=== Lesetext ===

>>>>

Zurück in Deutschland – Rückblick auf meine Entwicklung

Vor fast einem Jahr saß ich draußen im Garten, die Nacht vor meinem Flug nach Australien. Ich sah neun Sternschnuppen, ohne damals zu wissen, dass ich tatsächlich neun Monate unterwegs sein werde. Das find ich rückblickend irgendwie schön.

Die Sternschnuppen stehen für mich symbolisch für all die Wunder, die ich erleben durfte. Für den Beweis, wie magisch das Leben ist.

Für mich war es die beste Entscheidung denn je, nach meinem Abitur einfach alleine loszuziehen. Nicht unbedingt, weil ich aus Prinzip viel sehen wollte, wie man so schön in dem Spruch „Das Leben ist ein Buch und wenn du nicht reist, liest du nur eine Seite“ sagt. Nein, ich denke es geht nicht darum, ständig neue Länder zu bereisen, sondern darum, die Welt mit anderen Augen zu sehen – als das große Ganze. Aber Reisen hat geholfen, weil ich durch das Eintauchen in andere Kulturen und das Treffen auf neue Menschen erst anfing, meine Sichtweisen zu hinterfragen. Ich gewann Abstand von meiner Situation zu Hause und lernte, diese in einem völlig neuen Licht zu betrachten. Mich selber und meine Handlungen ebenfalls, weil ich aus der Distanz eine Art Beobachterhaltung einnahm.

Es ist so, als wäre ich einfach einmal aus meinem gewohnten Umfeld, meiner Komfortzone, rausgezogen worden und am anderen Ende der Welt wie ein kleines Playmobilpüppchen abgesetzt worden, um genau das zu erfahren.

Und ich kann es absolut jedem so sehr ans Herz legen. Warum: In der Schule wurde uns immer eine Richtung vorgegeben. Da sind gewisse Vorschriften und Regeln, an die man sich einfach zu halten hat. Tagesablauf steht, weil Anwesenheit Pflicht ist. Drumherum wird dann der Rest des Lebens geplant. Naja und wenn die Schule eines Tages vorbei ist, ist da erstmal Leerlauf, plötzlich kein vorgezeichneter Weg. Dann kommen vielleicht andere Fragen als vorher auf. Wie will ich eigentlich mein Leben gestalten? Wie sieht ein gelungener Tag für mich aus? Mit welchen Menschen umgebe ich mich gerne? Und zuletzt: Warum bin ich hier und wer bin ich hinter all meinen Überzeugungen? Für mich war es das wichtigste, nach der Schule mich selbst zu finden und das auch voll ausleben zu können.

<<<<

=== Vorliegende Datensätze ===
>>>>

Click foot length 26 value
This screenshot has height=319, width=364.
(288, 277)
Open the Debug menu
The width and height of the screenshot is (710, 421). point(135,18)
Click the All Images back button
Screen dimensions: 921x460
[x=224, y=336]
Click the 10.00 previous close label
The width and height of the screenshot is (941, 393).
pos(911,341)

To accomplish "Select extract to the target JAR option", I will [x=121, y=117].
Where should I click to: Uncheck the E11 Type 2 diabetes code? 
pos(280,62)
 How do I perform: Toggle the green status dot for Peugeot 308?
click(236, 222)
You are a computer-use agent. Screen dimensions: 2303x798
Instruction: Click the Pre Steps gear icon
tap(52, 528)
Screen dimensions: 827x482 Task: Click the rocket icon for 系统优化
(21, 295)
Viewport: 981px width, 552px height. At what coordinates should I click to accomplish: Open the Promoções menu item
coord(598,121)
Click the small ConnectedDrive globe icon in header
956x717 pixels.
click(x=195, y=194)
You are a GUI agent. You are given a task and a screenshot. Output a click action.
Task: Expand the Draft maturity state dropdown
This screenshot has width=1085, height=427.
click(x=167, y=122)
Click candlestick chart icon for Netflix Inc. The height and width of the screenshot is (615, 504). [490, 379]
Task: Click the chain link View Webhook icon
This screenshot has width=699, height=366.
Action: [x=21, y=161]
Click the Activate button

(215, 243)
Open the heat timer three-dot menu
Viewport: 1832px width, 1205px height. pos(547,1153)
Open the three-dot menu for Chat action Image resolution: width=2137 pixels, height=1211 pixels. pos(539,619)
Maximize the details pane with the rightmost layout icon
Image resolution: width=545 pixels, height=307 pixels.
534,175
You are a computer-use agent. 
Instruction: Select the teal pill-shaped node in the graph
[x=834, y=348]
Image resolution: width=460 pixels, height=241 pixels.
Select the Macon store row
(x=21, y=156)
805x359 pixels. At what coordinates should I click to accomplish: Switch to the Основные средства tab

<<<<

=== Aufgabenstellung ===
Ändern Sie den Abschnitt des Lesetextes zwischen „Zurück in Deutschland“ und „das Leben ist.“ einschließlich, indem Sie jedes „Sternschnuppen“ durch „Meteore“ ersetzen. Geben Sie den geänderten Abschnitt vollständig wieder.

=== Musterlösung ===
Zurück in Deutschland – Rückblick auf meine Entwicklung

Vor fast einem Jahr saß ich draußen im Garten, die Nacht vor meinem Flug nach Australien. Ich sah neun Meteore, ohne damals zu wissen, dass ich tatsächlich neun Monate unterwegs sein werde. Das find ich rückblickend irgendwie schön.

Die Meteore stehen für mich symbolisch für all die Wunder, die ich erleben durfte. Für den Beweis, wie magisch das Leben ist.